--- begin ---

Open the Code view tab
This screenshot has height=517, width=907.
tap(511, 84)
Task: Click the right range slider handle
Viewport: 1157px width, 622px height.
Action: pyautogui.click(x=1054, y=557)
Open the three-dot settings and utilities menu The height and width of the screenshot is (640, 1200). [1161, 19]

--- end ---
--- begin ---

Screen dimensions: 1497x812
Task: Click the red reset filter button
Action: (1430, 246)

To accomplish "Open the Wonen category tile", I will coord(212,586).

--- end ---

**Job:**
Convert the items in the stretch from the line containing "Open the Code view tab" through the line containing "Open the three-dot" into a two-column CSV with the headers instruction and response. Give one row per item, with each value in a single quoted field and any line breaks replaced by spaces.

**Reply:**
instruction,response
"Open the Code view tab This screenshot has height=517, width=907.","tap(511, 84)"
"Task: Click the right range slider handle Viewport: 1157px width, 622px height.","Action: pyautogui.click(x=1054, y=557)"
"Open the three-dot settings and utilities menu The height and width of the screenshot is (640, 1200).","[1161, 19]"